IGOR FERNÁNDEZ
PSICOLOGÍA

La gente

Egunon, Jose Mari. ¿Qué, ya vas a la huerta a esta hora?». «¡Algo hay que hacer!». Cualquier mañana en cualquier población rural de Bizkaia podría oírse algo así si uno paseara con los oídos abiertos. Personas que se conocen de toda la vida se saludan con cierta cercanía y amabilidad, o, por el contrario, se observan de lejos murmurando entre dientes y cambian de acera sin cruzar más que un reproche velado de reojo. La proximidad, la familiaridad, les ha vinculado de una u otra manera con afinidad o rechazo, pero vinculado al fin y al cabo. Así de potente es nuestra necesidad de asociarnos como seres humanos, tan intensa que incluso nos apegamos para mantener la distancia, aunque suene paradójico. Si no fuera así, lo que sentiríamos y mostraríamos sería indiferencia.

La vida en la ciudad es muy diferente y precisamente la indiferencia es la sensación y la actitud estrella.

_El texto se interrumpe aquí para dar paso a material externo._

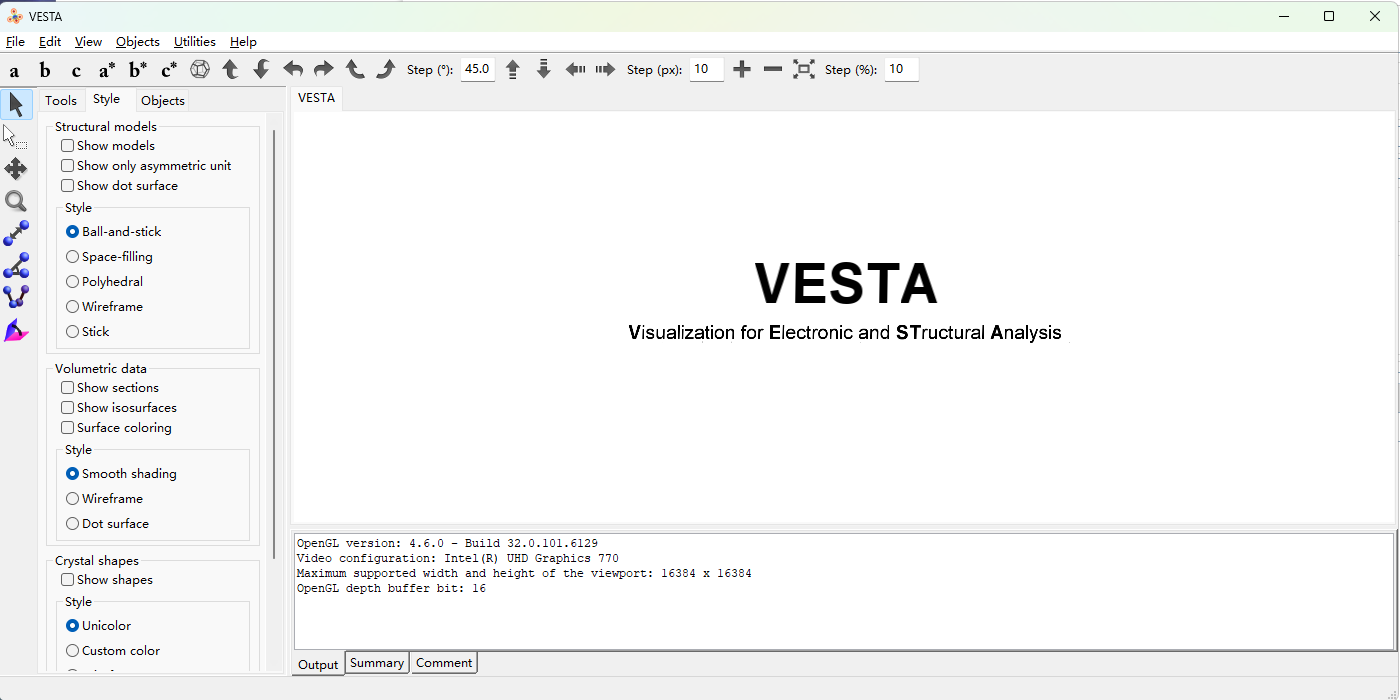The height and width of the screenshot is (700, 1400).
Task: Click the zoom in plus icon
Action: coord(742,69)
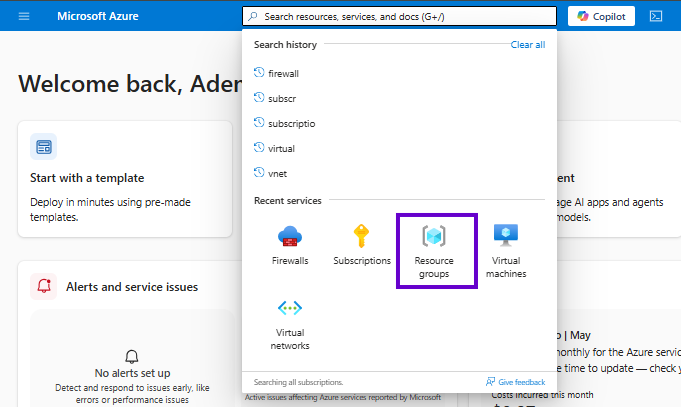This screenshot has height=407, width=681.
Task: Focus the search resources input field
Action: [399, 17]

Con cientos o miles de personas que se cruzan sin fijarse ni un poco en la presencia del otro, hay quien diría que es imposible darse cuenta o prestar atención a tanta gente a lo largo de un día; sin embargo, no es solo una cuestión de cantidad. Es probable que la aglomeración tenga mucho que ver con la despersonalización y que por limitaciones propias, no podamos mantener una relación más estrecha con un número grande de individuos. Pero la cuestión a partir de ese momento es ¿qué relación puedo tener con «el resto»? ¿Se trata de una masa informe que llamamos «gente» con la que no tenemos demasiado que ver?

Todos hemos oído o nos hemos oído diciendo cosas como «la gente es tan egoísta, tan descuidada, etcétera» y normalmente, para hacer referencia a características reprobables o cuestionables del género humano (y de nosotros mismos) que ponemos lejos al hablar de ese grupo amorfo. Solo esta expresión ya nos coloca en una posición de desapego, distante y a menudo excluyente. Sin embargo, en el fondo todos sabemos que «la gente» también somos nosotros, así que, de alguna manera, tenemos que tolerarnos.

En las sociedades que construimos, las reuniones y acciones sociales, las que antes incluían a comunidades enteras, hoy cada vez son menos frecuentes y los individuos tenemos grupos más pequeños hacia los que volvernos cuando las cosas se ponen difíciles. Así que la individualidad en cierto modo también nos aísla, convirtiendo lo que antes era una comunidad en simplemente «gente», sin ningún valor moral particular y con una implicación muy limitada en nuestras vidas. Así que tenemos que vivir con ese ente, para lo que creamos una relación de corrección, un pacto tácito de no agresión, pero a menudo absolutamente de mínimos y de una forma desafectada. Somos políticamente correctos, aparentemente respetuosos, cívicos y hasta educados, pero en este contexto, solo lo necesitamos en la superficie, en particular, si lo que pensamos en el fondo es que «la gente va a lo suyo» o «a nadie le importa realmente nadie, solo lo propio».

Miremos donde miremos, cada vez hablamos con más cuidado, actuamos con más tiento, no vaya a ser que alguien se ofenda, pero no porque pensemos que realmente esa ofensa pueda ser sentida, pueda haber dolor en ella, sino más bien en aras de dicha corrección y el «vamos a llevarnos bien». Sin embargo, tras tanto celo con los dimes y diretes, las declaraciones y los mensajes en redes sociales, ¿qué hay de la consideración realmente humana por las personas detrás de la gente? ¿Defendemos a ultranza nuestra honra como en el siglo XVII, mientras miramos hacia otro lado ante el dolor de verdad o la dificultad de otra persona que desconocemos? A veces me da la sensación de que cuando cambiamos la integridad y la solidaridad real por corrección política, tenemos razón en una cosa, que cada vez más todos somos esa «gente» que no nos gusta.